The club’s gets a budget of roughly $2,500 from the Student Association. And that money has already gone a long way to ensure the longevity of the program. The budget allowed the team to buy new nets, balls, headgear and most importantly its membership with the CWPA.
Getting the club to where it is today was no small feat. Habermehl could attest to the club’s growth since he began playing in 2011 – only one year after the establishment of the club.
Back then the team only had one net at its disposal. And since the sport required two nets to play competitively, some college-style ingenuity was the only alternative.
“We would put up mats,” Habermehl said with a grin. “The thing is it’s so expensive and with club budgets it only made it harder. Every year they give you a set budget and as you go on your budget grows depending on the club’s success.”
In the early stages of the club, the team yearned for competitive play – but there wasn’t much competition to compete with due to lack of schools with polo programs in the area. But they were able to find a team at the University of Rochester that had a water polo program.
It was a perfect fit.
The team began playing scrimmages against Rochester. Like UB, Rochester was a growing team. But the Buffalo club was far and beyond better, according to Habermehl. He said it was great practice because Rochester was “really bad.”

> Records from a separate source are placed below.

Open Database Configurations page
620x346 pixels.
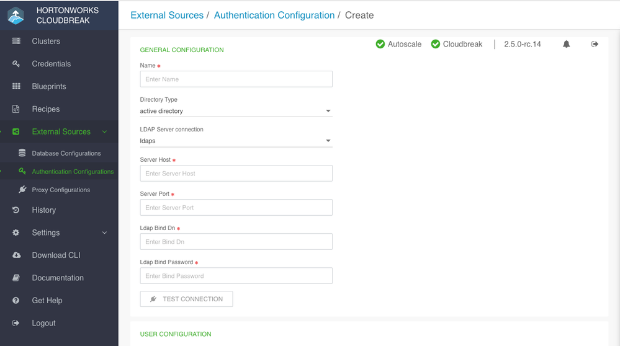pyautogui.click(x=66, y=153)
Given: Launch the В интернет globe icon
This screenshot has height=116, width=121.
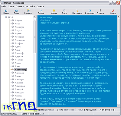Looking at the screenshot, I should coord(90,11).
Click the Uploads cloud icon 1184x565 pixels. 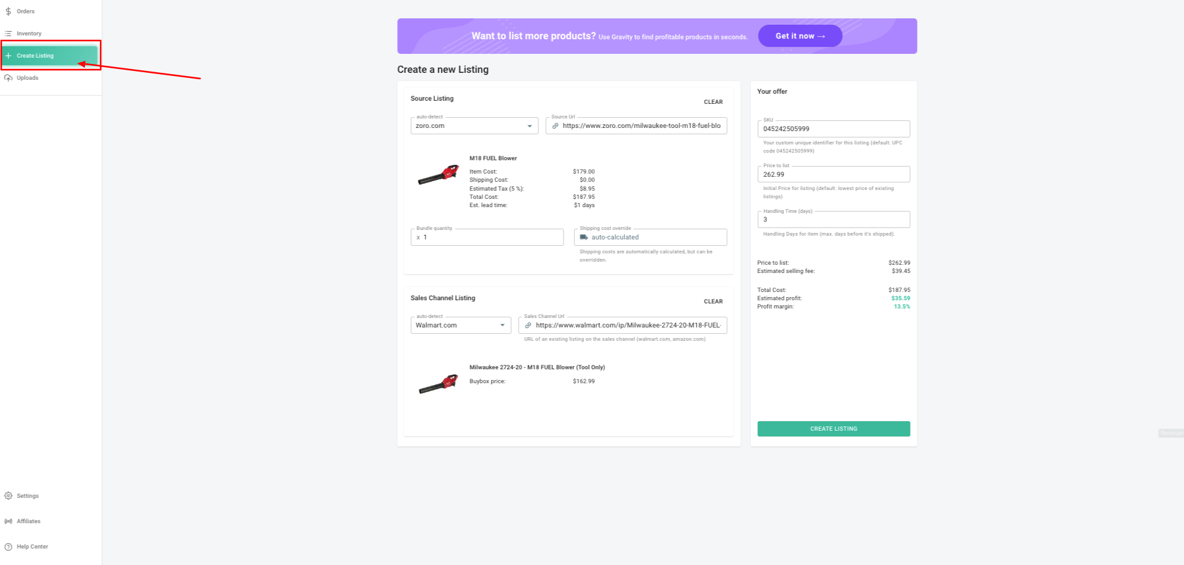point(8,78)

UB Water Polo President Ben Harper, a junior aerospace engineering major, said the CWPA schedules tournaments though the NCAA for varsity programs and individual clubs. “The National League has 13 divisions and the New York Division has 12 teams, which is pretty big,” Harper said.
The New York division is made up of big contenders like West Point and Cornell, which are the top two in the state at the moment. Harper said those teams are some of the best in the country, not just New York State.

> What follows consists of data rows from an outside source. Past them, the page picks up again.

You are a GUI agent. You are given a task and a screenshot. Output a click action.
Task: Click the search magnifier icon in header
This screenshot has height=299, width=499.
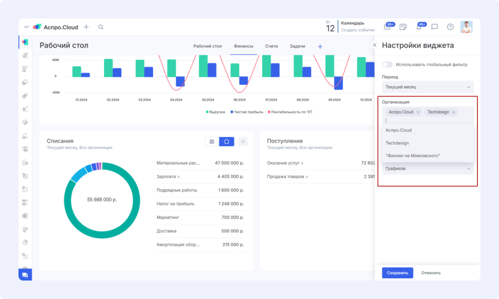pos(101,27)
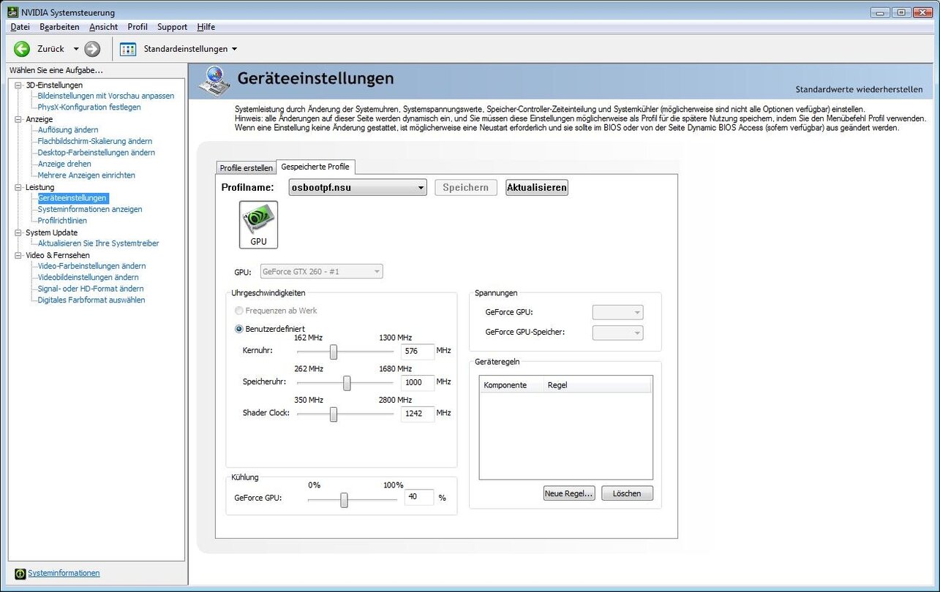Click the Systeminformationen icon at bottom left
Image resolution: width=940 pixels, height=592 pixels.
click(x=20, y=574)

The UB Water Polo Club, being one of the newest members of the league, wants to leave an impression this season. But with a large amount of players new to the sport, the team is just trying to get used to its new level of competition.

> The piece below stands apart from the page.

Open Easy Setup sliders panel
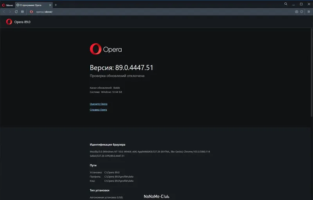Image resolution: width=313 pixels, height=200 pixels. (x=308, y=12)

“For over half of our team this year, this is their first year playing and we’ve only had three weeks of practice,” Harper said. “We’re building right now. Winning is always nice but we ultimately want to see development from our players. All things considered though, we’re here to have fun and that is just as much of a priority as anything else.”
The ultimate goal for the club will be a national title, but it doesn’t expect that any time soon. The club is expected to develop its players in hopes that, one day, that dream could essentially become a reality. It’s not the club’s main goal for this season, but Harper said the opportunity is “out there, but you gotta reach high.”
Practices are held on Mondays, Wednesdays and Fridays from 7 a.m. to 8:30 a.m. and Tuesday and Thursday from 8 p.m. to 10 p.m. Any UB student can join.